RECORDS FOR THIS EXERCISE:
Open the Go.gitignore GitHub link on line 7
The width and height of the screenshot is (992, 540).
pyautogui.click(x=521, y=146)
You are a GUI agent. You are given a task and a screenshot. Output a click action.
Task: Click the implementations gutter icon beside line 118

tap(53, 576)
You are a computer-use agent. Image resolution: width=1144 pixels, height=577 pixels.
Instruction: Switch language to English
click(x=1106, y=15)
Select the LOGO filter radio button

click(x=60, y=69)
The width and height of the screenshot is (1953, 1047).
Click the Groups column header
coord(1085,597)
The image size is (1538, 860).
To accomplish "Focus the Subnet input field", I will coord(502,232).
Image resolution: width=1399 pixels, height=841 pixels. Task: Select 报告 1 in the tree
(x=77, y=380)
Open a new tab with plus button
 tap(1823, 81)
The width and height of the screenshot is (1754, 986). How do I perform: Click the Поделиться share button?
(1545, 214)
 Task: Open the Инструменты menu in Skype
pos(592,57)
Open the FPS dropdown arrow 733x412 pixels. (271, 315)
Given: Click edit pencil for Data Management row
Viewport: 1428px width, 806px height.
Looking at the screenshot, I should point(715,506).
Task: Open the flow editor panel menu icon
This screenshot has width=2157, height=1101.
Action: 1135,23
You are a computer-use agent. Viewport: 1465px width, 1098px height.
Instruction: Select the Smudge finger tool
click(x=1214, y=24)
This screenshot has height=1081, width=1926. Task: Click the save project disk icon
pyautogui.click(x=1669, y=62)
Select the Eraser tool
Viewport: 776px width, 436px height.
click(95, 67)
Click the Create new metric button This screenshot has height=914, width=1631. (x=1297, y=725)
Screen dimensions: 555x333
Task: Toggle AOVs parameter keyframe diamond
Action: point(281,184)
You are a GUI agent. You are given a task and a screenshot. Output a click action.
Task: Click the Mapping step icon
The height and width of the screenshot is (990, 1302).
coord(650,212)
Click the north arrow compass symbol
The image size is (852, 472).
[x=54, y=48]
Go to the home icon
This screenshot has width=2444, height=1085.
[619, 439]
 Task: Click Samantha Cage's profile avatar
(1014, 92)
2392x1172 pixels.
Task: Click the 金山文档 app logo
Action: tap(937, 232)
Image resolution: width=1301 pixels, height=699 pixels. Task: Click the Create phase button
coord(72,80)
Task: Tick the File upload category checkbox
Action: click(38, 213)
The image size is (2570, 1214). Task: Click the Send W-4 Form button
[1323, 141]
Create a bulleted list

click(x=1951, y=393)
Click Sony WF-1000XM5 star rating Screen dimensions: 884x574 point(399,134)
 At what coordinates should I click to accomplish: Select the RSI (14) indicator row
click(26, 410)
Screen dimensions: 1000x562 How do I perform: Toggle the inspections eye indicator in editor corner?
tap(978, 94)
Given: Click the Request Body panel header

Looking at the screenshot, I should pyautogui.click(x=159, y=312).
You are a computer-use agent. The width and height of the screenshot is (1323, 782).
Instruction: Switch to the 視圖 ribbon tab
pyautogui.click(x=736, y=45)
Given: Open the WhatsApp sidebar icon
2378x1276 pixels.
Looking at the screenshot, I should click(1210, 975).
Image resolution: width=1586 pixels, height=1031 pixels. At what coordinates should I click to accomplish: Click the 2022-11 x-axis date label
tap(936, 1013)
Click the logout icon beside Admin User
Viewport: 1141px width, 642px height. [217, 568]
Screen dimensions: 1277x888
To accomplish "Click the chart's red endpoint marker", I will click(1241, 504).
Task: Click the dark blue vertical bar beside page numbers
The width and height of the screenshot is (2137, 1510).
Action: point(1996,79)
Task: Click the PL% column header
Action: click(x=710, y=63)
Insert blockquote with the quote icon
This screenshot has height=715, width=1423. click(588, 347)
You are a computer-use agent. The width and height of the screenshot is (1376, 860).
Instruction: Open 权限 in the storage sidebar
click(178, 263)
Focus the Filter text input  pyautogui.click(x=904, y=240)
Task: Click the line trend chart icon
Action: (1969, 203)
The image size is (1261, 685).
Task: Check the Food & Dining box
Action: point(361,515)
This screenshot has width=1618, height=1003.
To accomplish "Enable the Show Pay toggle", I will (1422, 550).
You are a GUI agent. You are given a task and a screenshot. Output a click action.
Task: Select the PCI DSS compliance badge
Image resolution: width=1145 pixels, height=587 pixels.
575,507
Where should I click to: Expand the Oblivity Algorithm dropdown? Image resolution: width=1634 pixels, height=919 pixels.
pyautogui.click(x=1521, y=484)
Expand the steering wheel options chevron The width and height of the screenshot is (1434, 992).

WHAT IS BEING ASKED:
Write out a word-for-word copy of every entry above.

ANSWER SECTION:
Open the Go.gitignore GitHub link on line 7
The width and height of the screenshot is (992, 540).
pyautogui.click(x=521, y=146)
You are a GUI agent. You are given a task and a screenshot. Output a click action.
Task: Click the implementations gutter icon beside line 118

tap(53, 576)
You are a computer-use agent. Image resolution: width=1144 pixels, height=577 pixels.
Instruction: Switch language to English
click(x=1106, y=15)
Select the LOGO filter radio button

click(x=60, y=69)
The width and height of the screenshot is (1953, 1047).
Click the Groups column header
coord(1085,597)
The image size is (1538, 860).
To accomplish "Focus the Subnet input field", I will coord(502,232).
Image resolution: width=1399 pixels, height=841 pixels. Task: Select 报告 1 in the tree
(x=77, y=380)
Open a new tab with plus button
 tap(1823, 81)
The width and height of the screenshot is (1754, 986). How do I perform: Click the Поделиться share button?
(1545, 214)
 Task: Open the Инструменты menu in Skype
pos(592,57)
Open the FPS dropdown arrow 733x412 pixels. (271, 315)
Given: Click edit pencil for Data Management row
Viewport: 1428px width, 806px height.
Looking at the screenshot, I should point(715,506).
Task: Open the flow editor panel menu icon
This screenshot has width=2157, height=1101.
Action: 1135,23
You are a computer-use agent. Viewport: 1465px width, 1098px height.
Instruction: Select the Smudge finger tool
click(x=1214, y=24)
This screenshot has height=1081, width=1926. Task: Click the save project disk icon
pyautogui.click(x=1669, y=62)
Select the Eraser tool
Viewport: 776px width, 436px height.
click(95, 67)
Click the Create new metric button This screenshot has height=914, width=1631. (x=1297, y=725)
Screen dimensions: 555x333
Task: Toggle AOVs parameter keyframe diamond
Action: point(281,184)
You are a GUI agent. You are given a task and a screenshot. Output a click action.
Task: Click the Mapping step icon
The height and width of the screenshot is (990, 1302).
coord(650,212)
Click the north arrow compass symbol
The image size is (852, 472).
[x=54, y=48]
Go to the home icon
This screenshot has width=2444, height=1085.
[619, 439]
 Task: Click Samantha Cage's profile avatar
(1014, 92)
2392x1172 pixels.
Task: Click the 金山文档 app logo
Action: tap(937, 232)
Image resolution: width=1301 pixels, height=699 pixels. Task: Click the Create phase button
coord(72,80)
Task: Tick the File upload category checkbox
Action: click(38, 213)
The image size is (2570, 1214). Task: Click the Send W-4 Form button
[1323, 141]
Create a bulleted list

click(x=1951, y=393)
Click Sony WF-1000XM5 star rating Screen dimensions: 884x574 point(399,134)
 At what coordinates should I click to accomplish: Select the RSI (14) indicator row
click(26, 410)
Screen dimensions: 1000x562 How do I perform: Toggle the inspections eye indicator in editor corner?
tap(978, 94)
Given: Click the Request Body panel header

Looking at the screenshot, I should pyautogui.click(x=159, y=312).
You are a computer-use agent. The width and height of the screenshot is (1323, 782).
Instruction: Switch to the 視圖 ribbon tab
pyautogui.click(x=736, y=45)
Given: Open the WhatsApp sidebar icon
2378x1276 pixels.
Looking at the screenshot, I should click(1210, 975).
Image resolution: width=1586 pixels, height=1031 pixels. At what coordinates should I click to accomplish: Click the 2022-11 x-axis date label
tap(936, 1013)
Click the logout icon beside Admin User
Viewport: 1141px width, 642px height. [217, 568]
Screen dimensions: 1277x888
To accomplish "Click the chart's red endpoint marker", I will click(1241, 504).
Task: Click the dark blue vertical bar beside page numbers
The width and height of the screenshot is (2137, 1510).
Action: point(1996,79)
Task: Click the PL% column header
Action: click(x=710, y=63)
Insert blockquote with the quote icon
This screenshot has height=715, width=1423. click(588, 347)
You are a computer-use agent. The width and height of the screenshot is (1376, 860).
Instruction: Open 权限 in the storage sidebar
click(178, 263)
Focus the Filter text input  pyautogui.click(x=904, y=240)
Task: Click the line trend chart icon
Action: (1969, 203)
The image size is (1261, 685).
Task: Check the Food & Dining box
Action: point(361,515)
This screenshot has width=1618, height=1003.
To accomplish "Enable the Show Pay toggle", I will (1422, 550).
You are a GUI agent. You are given a task and a screenshot. Output a click action.
Task: Select the PCI DSS compliance badge
Image resolution: width=1145 pixels, height=587 pixels.
575,507
Where should I click to: Expand the Oblivity Algorithm dropdown? Image resolution: width=1634 pixels, height=919 pixels.
pyautogui.click(x=1521, y=484)
Expand the steering wheel options chevron The width and height of the screenshot is (1434, 992).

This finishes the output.